Data is eating the world and winning Nobel Prizes, hiding behind better marketing terms such as “artificial intelligence” or “AI.” The 2024 Nobel for Physics was awarded to Geoffrey Hinton (the “godfather of AI”) and John Hopfield for their work on “machine learning with artificial neural networks.” Half of the Chemistry prize was awarded to DeepMind’s Demis Hassabis and John Jumper for their AlphaFold, a machine that learned to guess correctly the structure of proteins, also using artificial neural networks.
Both prizes were awarded for what used to be called “computational statistics,” complex statistical methods that identify patterns in large amounts of data and a process for developing a computer program that can find the same patterns or abstractions in a new data set. Both prizes celebrate the recent success of the “connectionism” approach to the development of “artificial intelligence” computer programs.
Born in the mid-1950s, artificial neural networks-based “connectionism” has been overshadowed until about a decade ago by “symbolic AI,” another approach born at the same time. The proponents of symbolic AI regarded as “alchemy” the statistical analysis favored by the connectionists, believing in the power of (their) human intelligence and its ability to come up with “rules” for logical thinking that can be then programmed to make computers think, reason, and plan. This was the dominant ideology in computer science in general, the fervent belief in “expert systems” (as one branch of symbolic AI was labeled), i.e., that it is possible for experts (computer scientists, AI researchers and developers) to distill human knowledge into computer code.
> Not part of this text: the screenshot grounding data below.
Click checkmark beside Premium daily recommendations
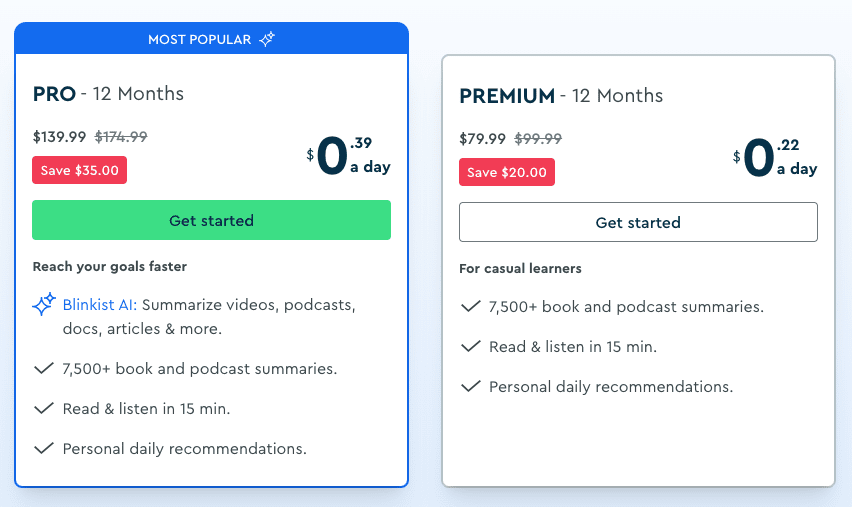Viewport: 852px width, 507px height. pos(470,386)

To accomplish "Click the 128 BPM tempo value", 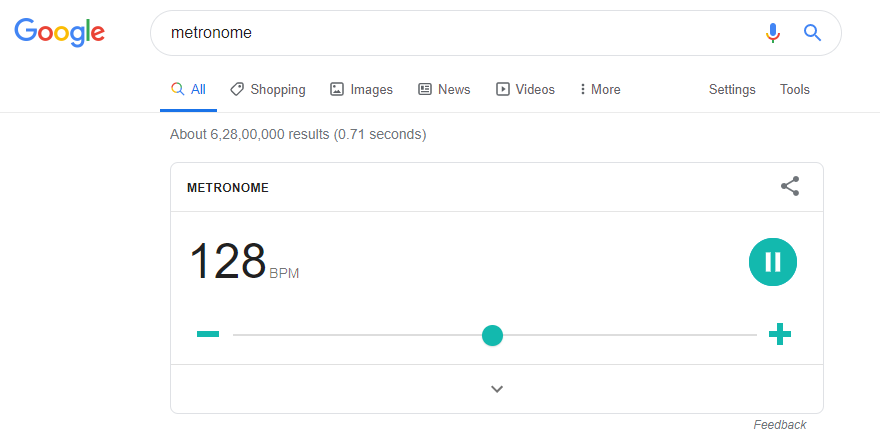I will tap(228, 261).
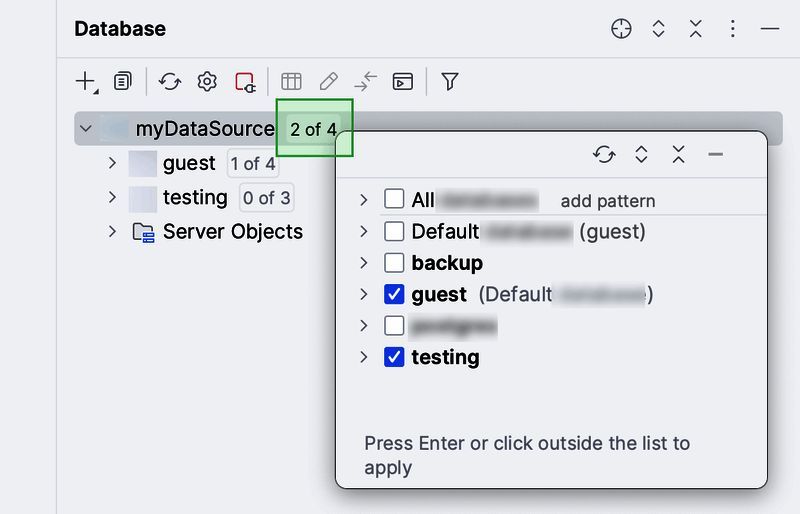Collapse the myDataSource tree node
800x514 pixels.
tap(86, 129)
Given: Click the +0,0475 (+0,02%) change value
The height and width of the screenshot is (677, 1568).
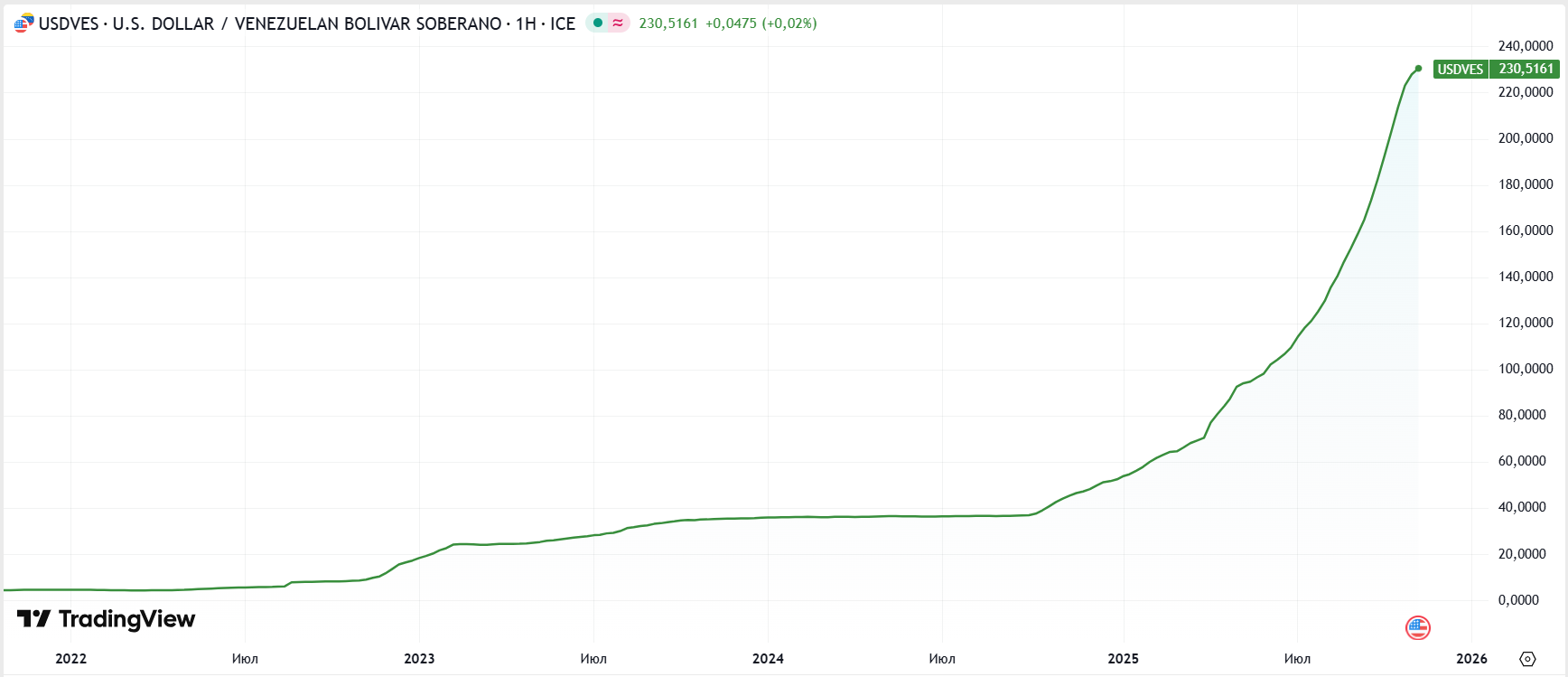Looking at the screenshot, I should click(761, 24).
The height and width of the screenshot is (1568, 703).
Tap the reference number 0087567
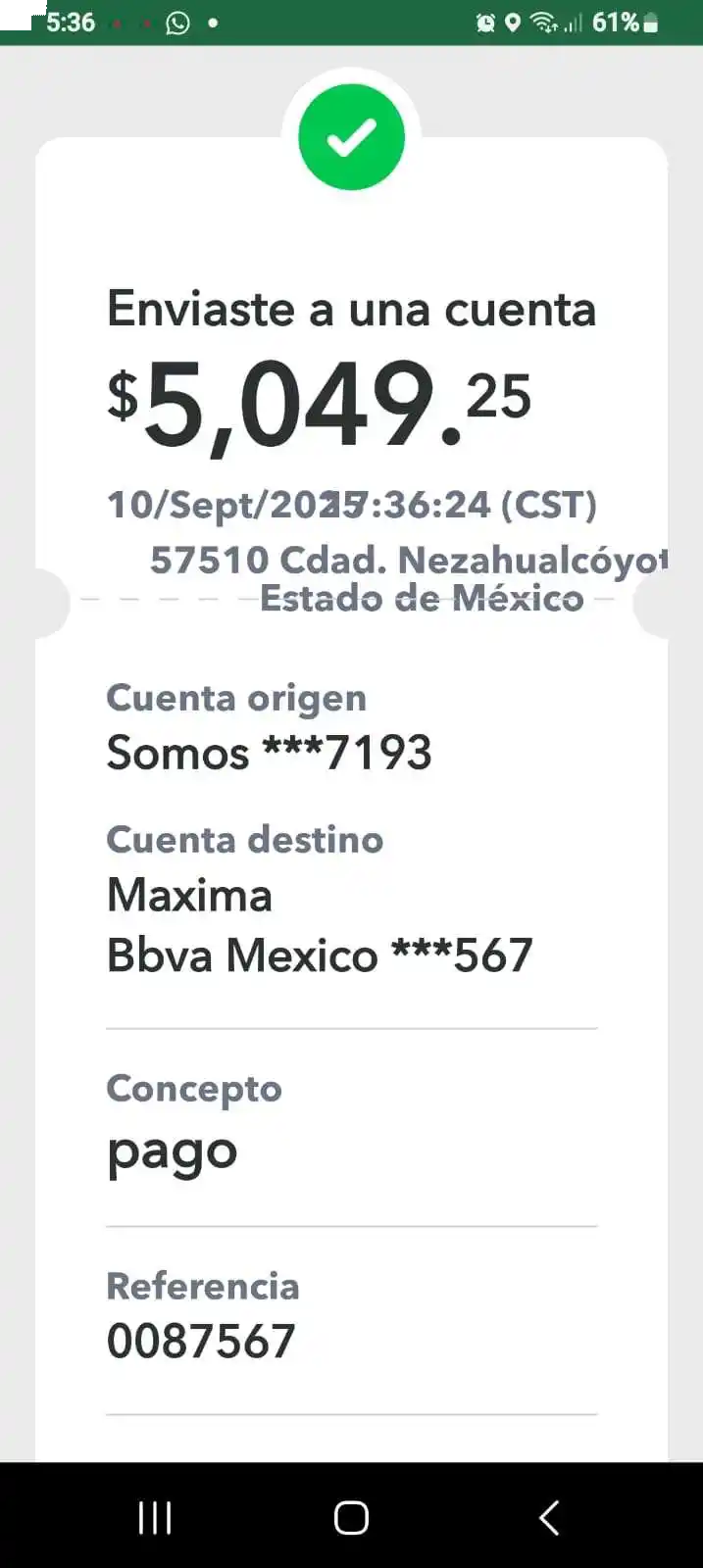click(x=201, y=1341)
When Jonathan Rosenfeld, Somite.ai co-founder and CTO, recently explained to me his AI Scaling Laws, he mentioned Rich Sutton’s The Bitter Lesson in the context of why he (Rosenfeld) wants to “do better than experts.” Reviewing AI breakthroughs in chess, Go, speech recognition and natural language processing, Sutton concluded that “the only thing that matters in the long run is the leveraging of computation.” The falling cost of a unit of computation or “Moore’s Law,” is all that matters.
Sutton drew two lessons from computing’s bitter lesson. One insight is that what experts think about thinking and the rules they come up with don’t matter much because it’s futile to “find simple ways to think about the contents of minds.” The other lesson is that crunching numbers (eventually) triumphs every time because, unlike experts, it scales: “the power of general-purpose methods, of methods that continue to scale with increased computation even as the available computation becomes very great.”
Sutton noted that “the two methods that seem to scale arbitrarily in this way are search and learning,” methods that have served as the foundation of successful recent AI breakthroughs such as image classification, AlphFold and LLMs. But while the cost of computation has been rapidly and steadily decreasing for decades, these breakthroughs happened only over the last decade. Why?
No doubt Sutton has highlighted an important factor—the declining cost of computation—in the recent triumph of artificial neural networks (or deep learning or computational statistics). Writing in 2019, however, he should have acknowledged one other important contributor to the sudden triumph of connectionism: the availability of lots and lots of data.
When Tim Berners-Lee invented the World Wide Web thirty-five years ago, he (and many other inventors following him) created a giant data repository accessible to billions of internet users worldwide. Coupled with new tools (primarily the smart phone) for creating and sharing data in multiple forms (text, images, video), the Web supplied the crucial factor enabling the recent success of the old-new approach to “AI.”
The declining cost of computation and the discovery that GPUs were the most efficient way to process the calculations needed to find patterns in lots of data were not on their own what enabled the 2012 breakthrough in image classification. The prime contributor for that breakthrough was the availability of labeled images scraped from the Web and assembled in 2009 in ImageNet, an organized database. Similarly, the invention of a new type of statistical model for processing and analyzing text in 2017 was important contributor to today’s ChatGPT bubble but “generative AI” could not have happened without the massive amount of text (and images, and videos) available (with or without permission) on the Web.
Why has the declining cost of computation or “Moore’s Law” so central to descriptions and explanations of the trajectory of computing in general and “AI” advances in particular? Why have computing industry observers missed the most important trend, the explosion of data, driving technological innovations since at least the 1990s?
The term “data processing” was coined in 1954. “It’s not that all industry participants ignored data,” I wrote in 2019. “But data was perceived as the effect and not the cause, the result of having faster and faster devices processing more data and larger and larger containers (also enabled by Moore’s Law) to store it.”
“Data” is an ephemeral concept, difficult to define and quantify, as opposed to processing power and the fact that we could see with our own eyes the rapid shrinking of computers. Also helping fuel the focus on processing rather than on data was the very successful marketing powerhouse, Intel.
“Data” had a brief PR success between about 2005 and 2015, with terms such as “Big Data” and “Data Science” becoming the talk of the day. But these were quickly eclipsed by the most successful marketing and branding campaign ever, that of “artificial intelligence.” Still, data continues to eat the world, for better and worse. Finally, it even got—without explicit acknowledgment—two Nobel prizes.